The team is looking to build off last season, when Connor Krueger (106) and Wyatt Johnson (113) took regional titles and were among five wrestlers who made it to the Division 1 sectional tournament. Krueger, a freshman at the time, advanced to the state tournament, finishing 0-2.

Coleman said he expects to see strong showings from Krueger and Johnson again this season, as well as from Johnson’s twin brother, Tucker (126); Jason Thomas (132); Henry Huber (138); and P.J. Kerr (170).

The wrestlers also have a little chip on their shoulders, Coleman said, and they’re using it as fuel.

“They feel like we’re behind, because most teams started Nov. 23 and we started Dec. 21, so I think they feel that they’ve got to go above and beyond just to get caught up so when we step on the mat the first time, we can compete with the other teams.”

Unfortunately, they hit a setback because of COVID-19. Instead of having their first meet in early January, they won’t compete against another team Friday, Jan. 22, due to safety protocols.
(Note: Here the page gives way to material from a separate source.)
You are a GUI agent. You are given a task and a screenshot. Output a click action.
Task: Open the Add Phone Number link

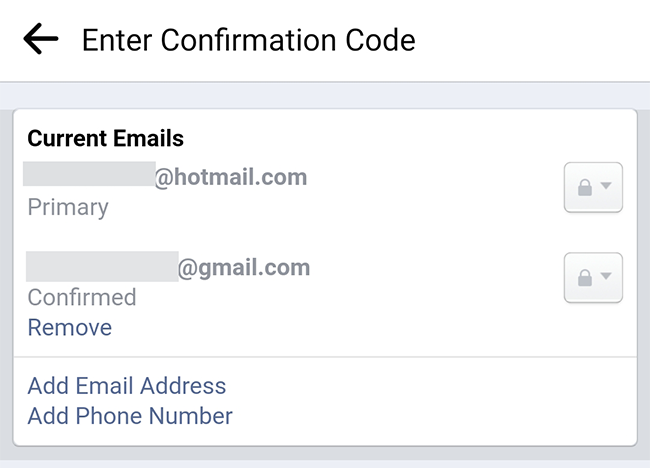pyautogui.click(x=130, y=416)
The details of that meet were still being ironed out as of the Telegram's deadline.

And while the students are frustrated with how the season has gone so far, they’re doing their best to look at the bright side.
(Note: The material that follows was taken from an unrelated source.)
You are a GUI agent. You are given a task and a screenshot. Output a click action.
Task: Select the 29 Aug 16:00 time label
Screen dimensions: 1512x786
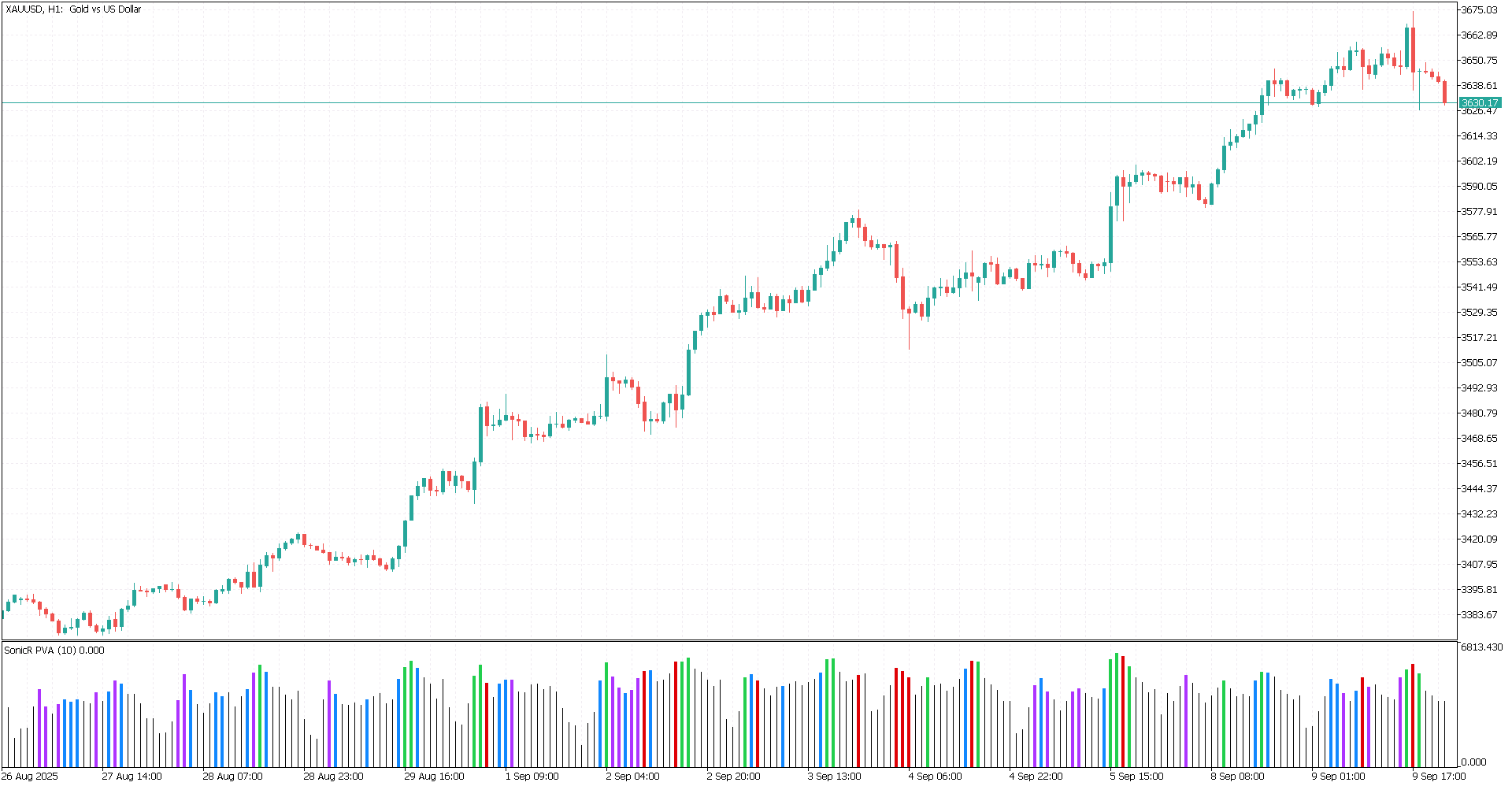point(434,777)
“It’s been pretty frustrating so far, seeing other teams able to get a bunch of matches in so far while we started a lot later than everyone else, but I’m just happy that we’re allowed to have a season and I just wanted to get out on the mat and start working,” said Tucker Johnson, a senior.

Tucker Johnson is one of the wrestlers Coleman said he’s seen a change in this year. As a junior, he was one place away from making it to sectionals.

“His leadership and passion to lead during some of our discussions in the summer and fall of his expectations and things — he’s just a lot more focused and it’s showing up in practice, too,” Coleman said.

When asked what he thought about his coach’s comments, Tucker Johnson said making it to sectionals has been one of his goals.

“That made me mad to come up short of my goal — being that close to it — so this year that has just been my goal: to improve myself and work harder so I can make it to sectionals this year,” he said.

Superior’s Connor Krueger, left, takes down Wyatt Johnson during practice at Superior High School Monday, Jan. 4. (Jed Carlson / jcarlson@superiortelegram.com)
Superior’s Connor Krueger, left, takes down Wyatt Johnson during practice at Superior High School Monday, Jan. 4. (Jed Carlson / jcarlson@superiortelegram.com)

Krueger, now a sophomore, said he hopes to make a return trip to the state tournament.

“Going 0-2 last year has really motivated me to really push myself and try my hardest at every practice to get better and try getting on the podium this year,” he said.

Huber, who ran cross country in the fall, said he entered the wrestling season with a different mindset. Before the cross country season began, the senior thought he knew what the season would look like, but the pandemic changed that vision.

When wrestling started, he was more prepared for the rollercoaster of possibilities the pandemic could throw at the team and realized being mentally flexible was a good skill to learn.

And while he sometimes found practice monotonous in the past, Huber said he’s grateful to have the chance to wrestle at all this year.

“When you don’t really know if you’ll have practice the next day, it makes it a lot more exciting and enjoyable going in every day,” he said.

Similarly, Wyatt Johnson said he’s not taking the opportunity for granted.

“I gotta show up and give it my all,” he said. “It’s my last year and there’s not much of it, so it’s the last chance.”